#### [Work to be completed]
Restate word for word the section of the entries that opens at the line containing "rewind.io (51, 311)" and closes at the line containing "Jasa Pindahan Profesional &", both lines kept, pictures dropped.

#### [Provided data]
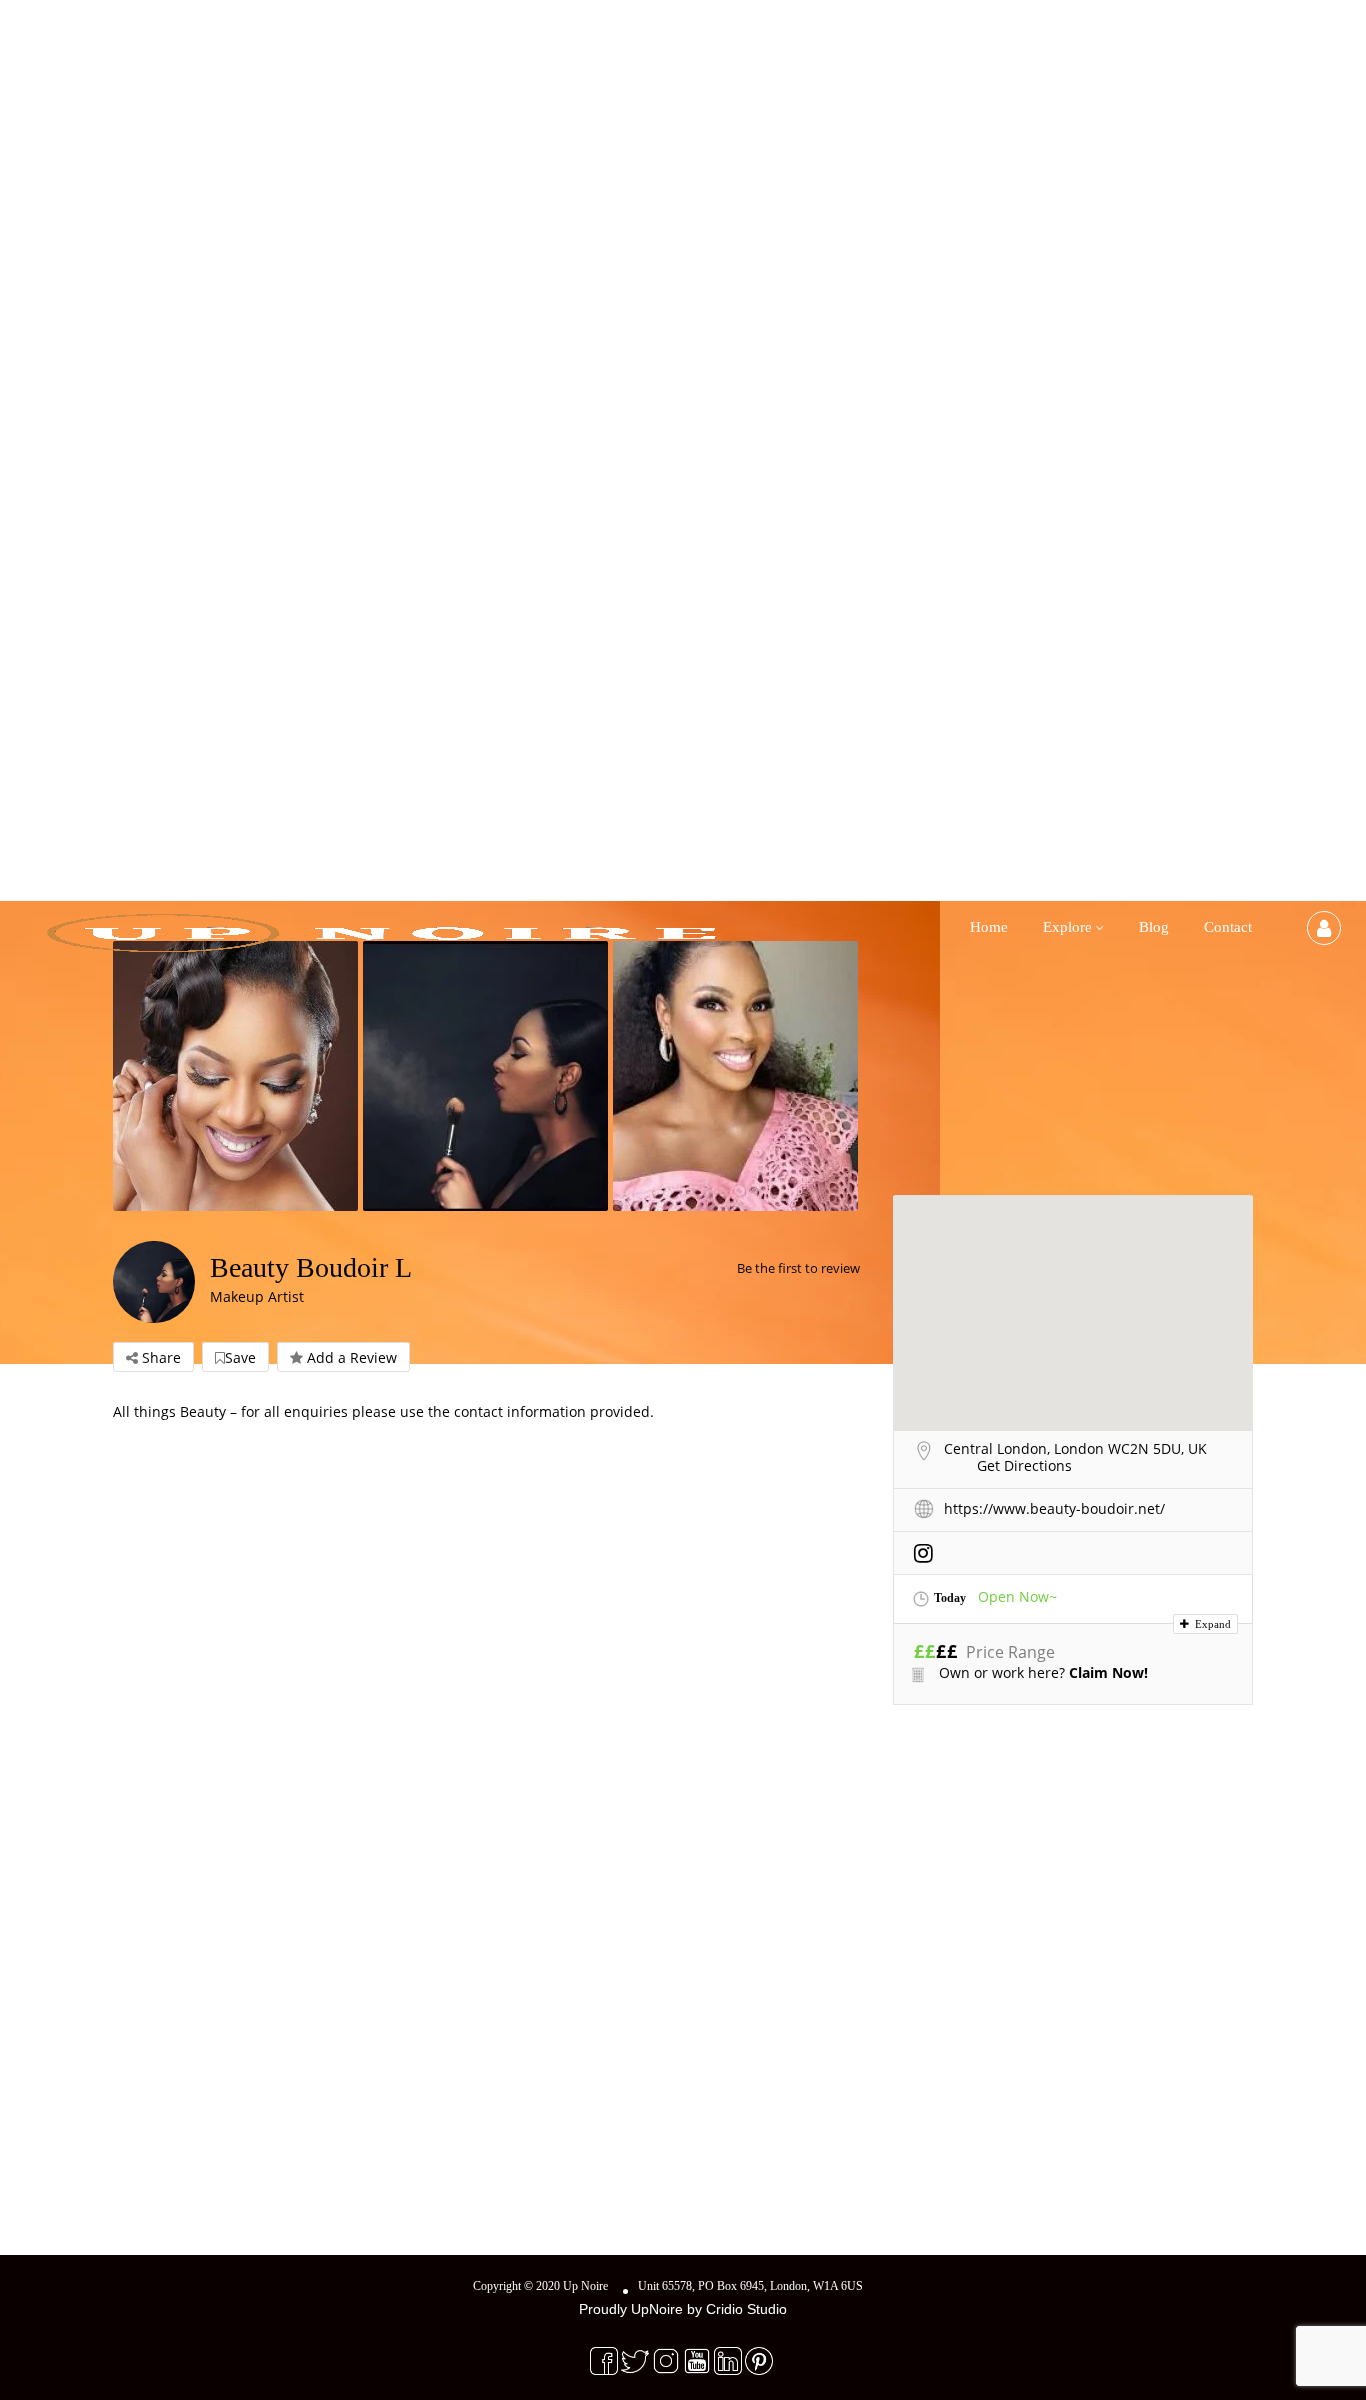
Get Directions (1024, 1465)
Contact (1228, 927)
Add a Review (350, 1357)
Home (989, 927)
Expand (1211, 1624)
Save (240, 1357)
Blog (1154, 927)
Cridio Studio (746, 2309)
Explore (1067, 927)
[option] (238, 1076)
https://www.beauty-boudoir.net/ (1054, 1508)
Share (159, 1357)
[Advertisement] (1073, 1870)
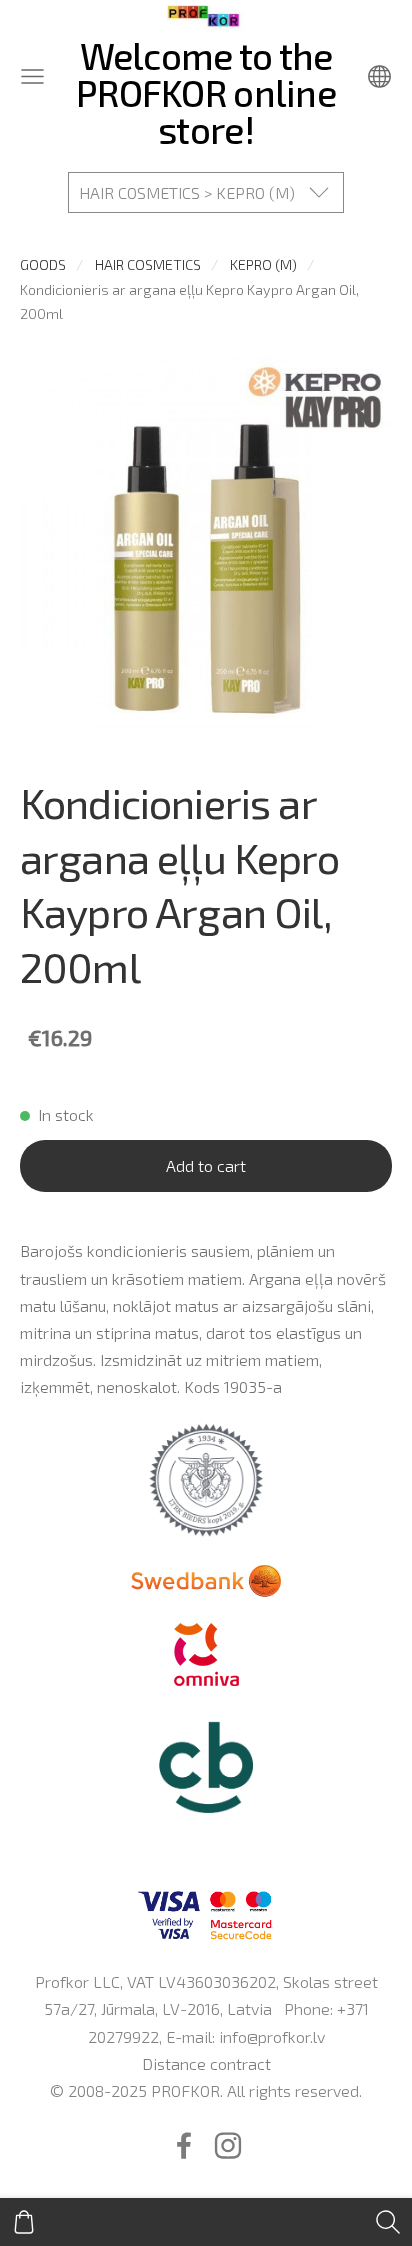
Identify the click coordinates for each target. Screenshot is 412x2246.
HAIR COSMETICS (148, 264)
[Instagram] (228, 2145)
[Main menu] (32, 76)
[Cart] (24, 2222)
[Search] (388, 2222)
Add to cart (206, 1165)
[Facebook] (184, 2145)
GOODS (43, 264)
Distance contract (206, 2063)
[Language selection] (379, 76)
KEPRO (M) (263, 264)
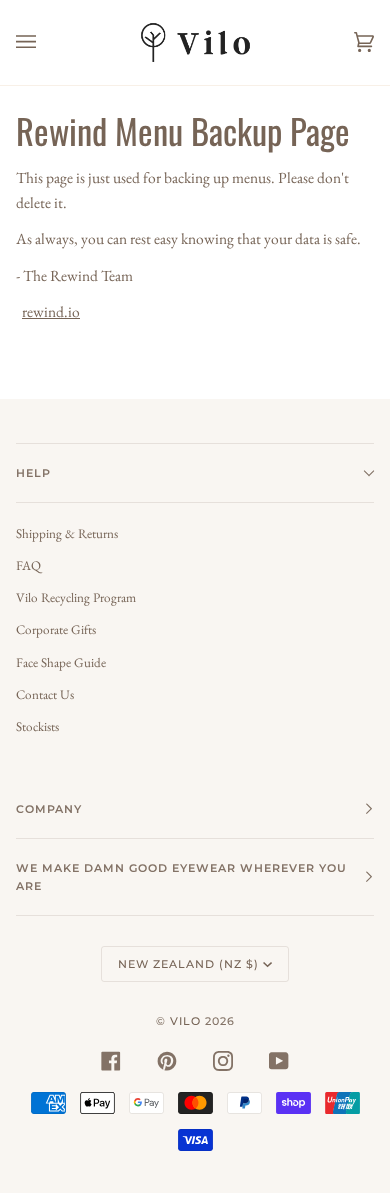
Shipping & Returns (67, 533)
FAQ (28, 565)
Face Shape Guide (61, 662)
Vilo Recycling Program (76, 597)
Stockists (37, 726)
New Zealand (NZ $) (188, 964)
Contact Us (45, 694)
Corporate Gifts (56, 629)
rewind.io (51, 311)
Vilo (185, 1021)
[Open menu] (46, 42)
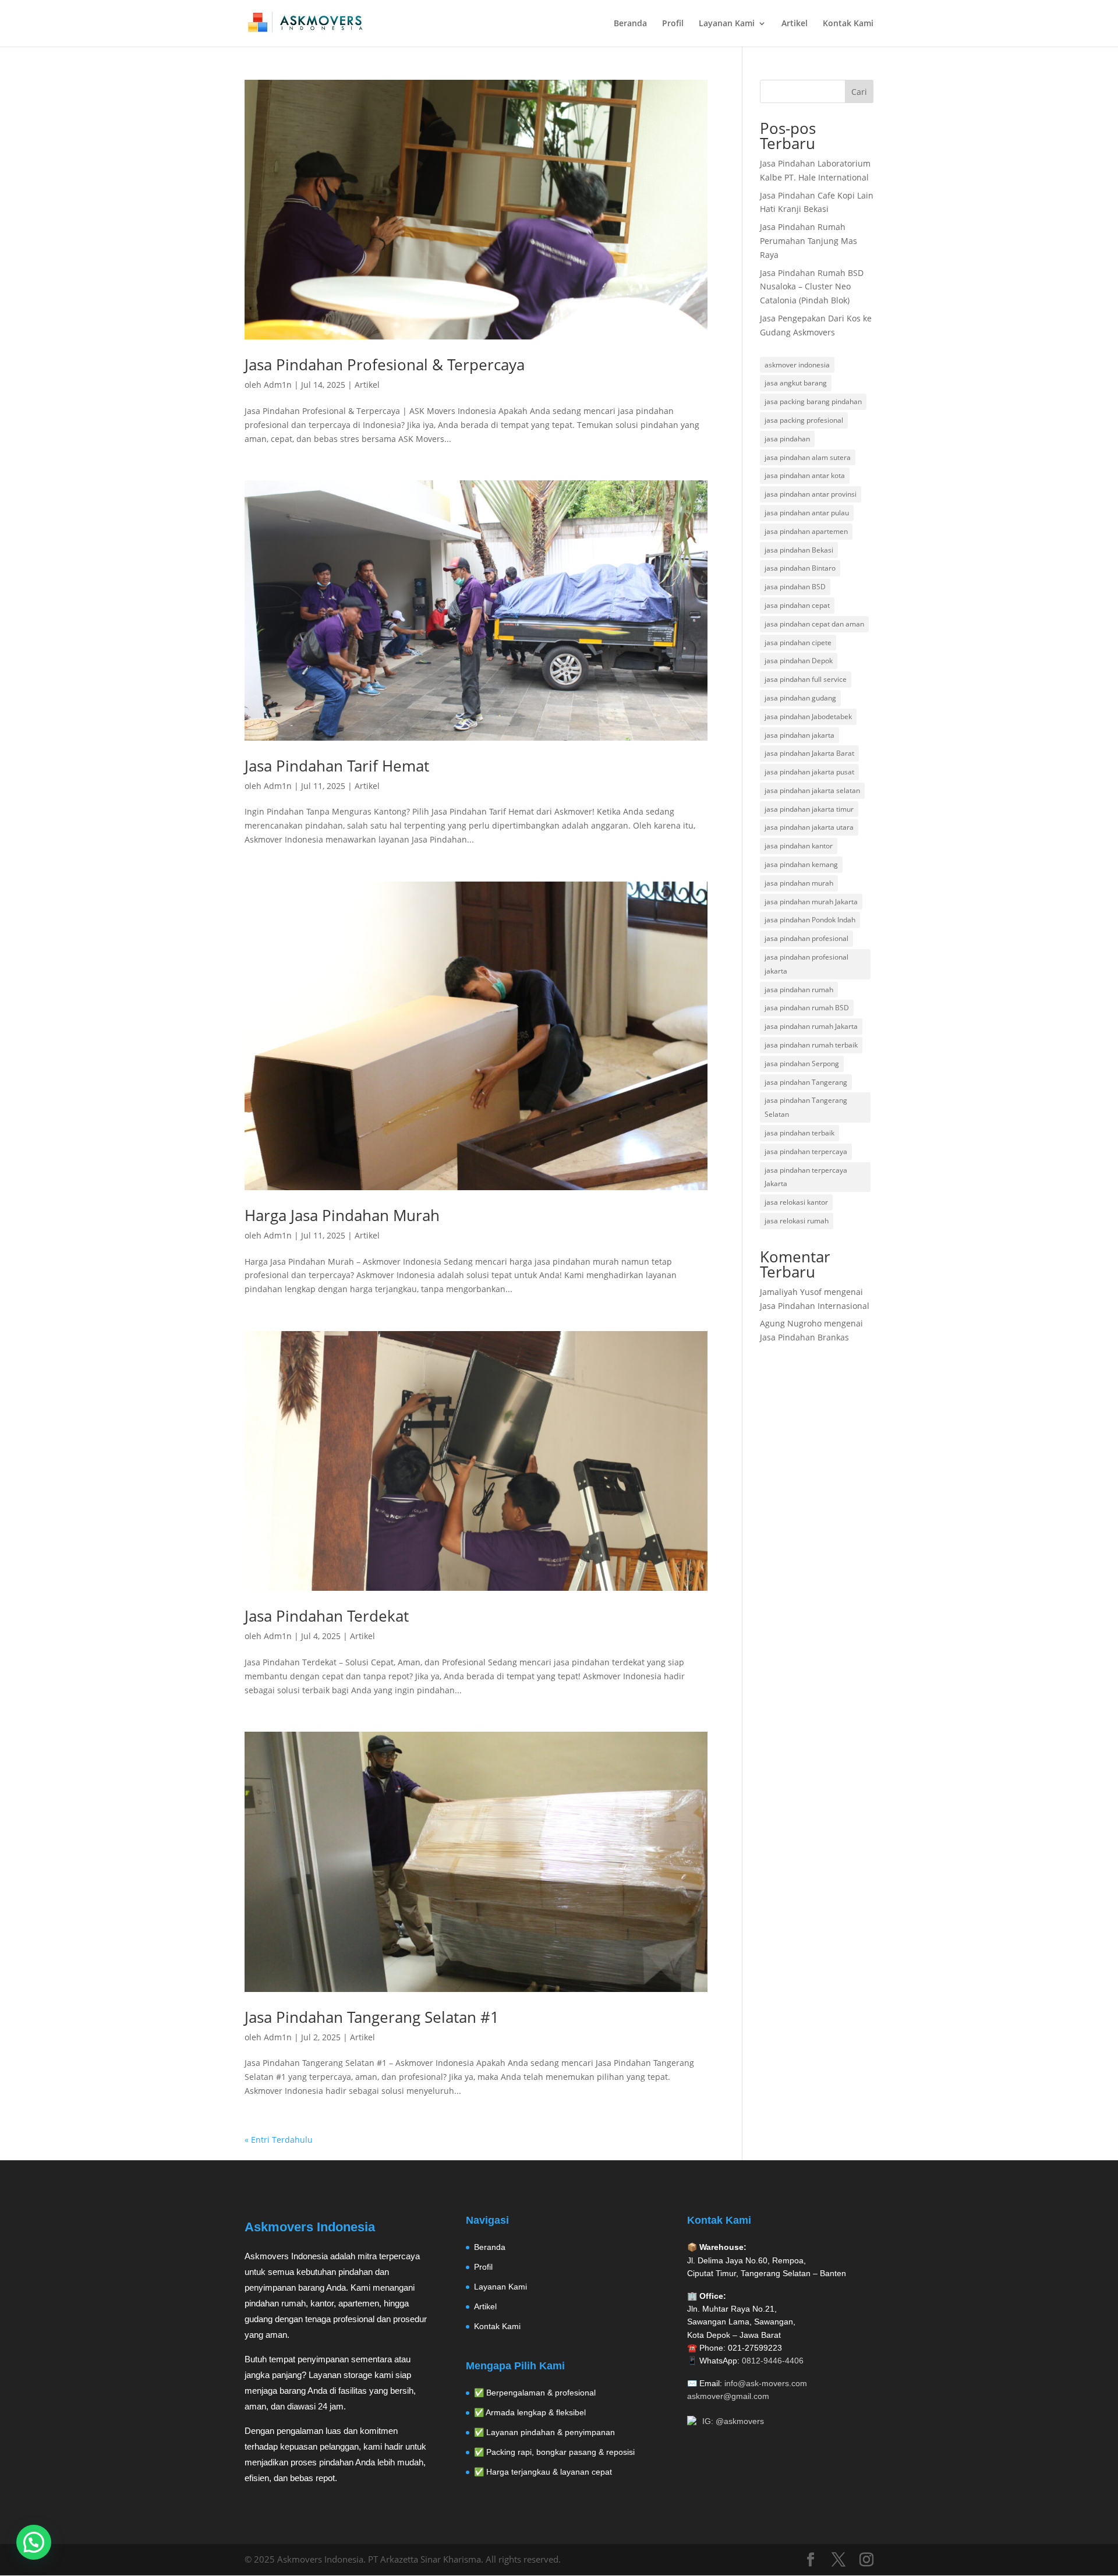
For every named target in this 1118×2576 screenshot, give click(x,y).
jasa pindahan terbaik (799, 1133)
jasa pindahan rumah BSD (807, 1008)
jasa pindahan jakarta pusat (809, 772)
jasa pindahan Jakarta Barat (809, 753)
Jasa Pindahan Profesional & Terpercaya (385, 364)
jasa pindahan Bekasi (799, 550)
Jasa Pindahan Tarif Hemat (337, 765)
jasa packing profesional (804, 420)
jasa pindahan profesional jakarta (806, 964)
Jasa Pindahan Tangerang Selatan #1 (372, 2017)
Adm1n (278, 384)
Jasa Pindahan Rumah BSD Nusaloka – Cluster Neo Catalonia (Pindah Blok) (812, 286)
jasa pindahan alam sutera (808, 457)
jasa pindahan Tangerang (806, 1082)
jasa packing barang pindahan (813, 401)
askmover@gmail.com (728, 2396)
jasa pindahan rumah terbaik (811, 1045)
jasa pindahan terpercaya (806, 1151)
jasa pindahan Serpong (802, 1063)
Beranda (630, 24)
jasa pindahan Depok (799, 661)
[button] (33, 2542)
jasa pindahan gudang (800, 698)
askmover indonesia (797, 365)
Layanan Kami (727, 24)
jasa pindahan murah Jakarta (811, 902)
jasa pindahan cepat (797, 605)
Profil (673, 24)
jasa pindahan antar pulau (807, 513)
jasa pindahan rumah (799, 990)
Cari (859, 91)
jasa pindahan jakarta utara (809, 827)
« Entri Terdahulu (279, 2139)
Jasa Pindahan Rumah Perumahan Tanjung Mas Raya (808, 240)
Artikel (794, 24)
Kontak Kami (848, 24)
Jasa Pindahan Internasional (814, 1305)
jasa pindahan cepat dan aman (814, 624)
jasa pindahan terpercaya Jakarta (806, 1177)
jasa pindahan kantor (799, 846)
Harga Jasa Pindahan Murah (342, 1215)
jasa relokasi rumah (797, 1221)
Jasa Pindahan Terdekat (327, 1615)
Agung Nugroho (791, 1323)
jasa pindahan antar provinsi (811, 494)
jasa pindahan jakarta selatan (812, 790)
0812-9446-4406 (773, 2360)
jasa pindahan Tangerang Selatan (806, 1107)
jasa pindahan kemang (801, 864)
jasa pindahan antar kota (805, 475)
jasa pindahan (787, 439)
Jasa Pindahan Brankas (804, 1337)
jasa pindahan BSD (795, 587)
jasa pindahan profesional (806, 938)
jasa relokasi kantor (796, 1202)
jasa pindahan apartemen (806, 531)
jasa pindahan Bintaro (800, 568)
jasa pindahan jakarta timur (809, 809)
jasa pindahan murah (799, 883)
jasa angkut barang (796, 383)
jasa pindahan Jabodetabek (808, 716)
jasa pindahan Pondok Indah (810, 920)
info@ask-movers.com (765, 2383)
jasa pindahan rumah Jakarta (811, 1026)
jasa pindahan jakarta (799, 735)
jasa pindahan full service (806, 679)
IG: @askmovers (733, 2421)
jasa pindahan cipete (798, 642)
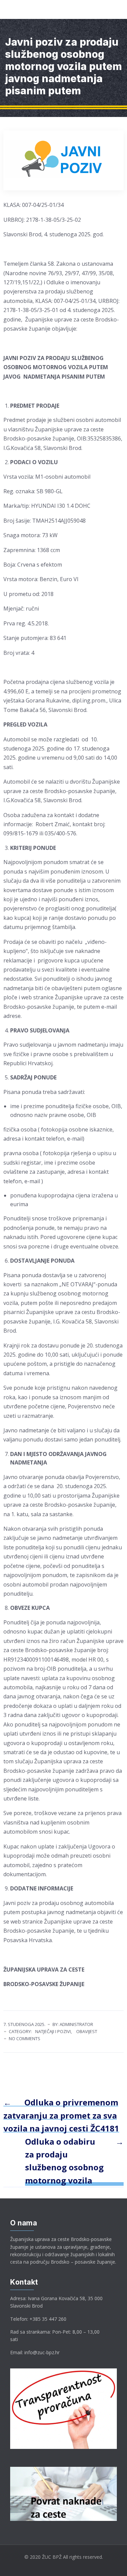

#### [Task response]
rewind.io (51, 311)
Vilo (185, 1021)
[Open menu] (46, 42)
For every named target in this 1118×2576 screenshot, give click(x,y).
jasa pindahan terbaik (799, 1133)
jasa pindahan rumah BSD (807, 1008)
jasa pindahan jakarta pusat (809, 772)
jasa pindahan Jakarta Barat (809, 753)
Jasa Pindahan Profesional & Terpercaya (385, 364)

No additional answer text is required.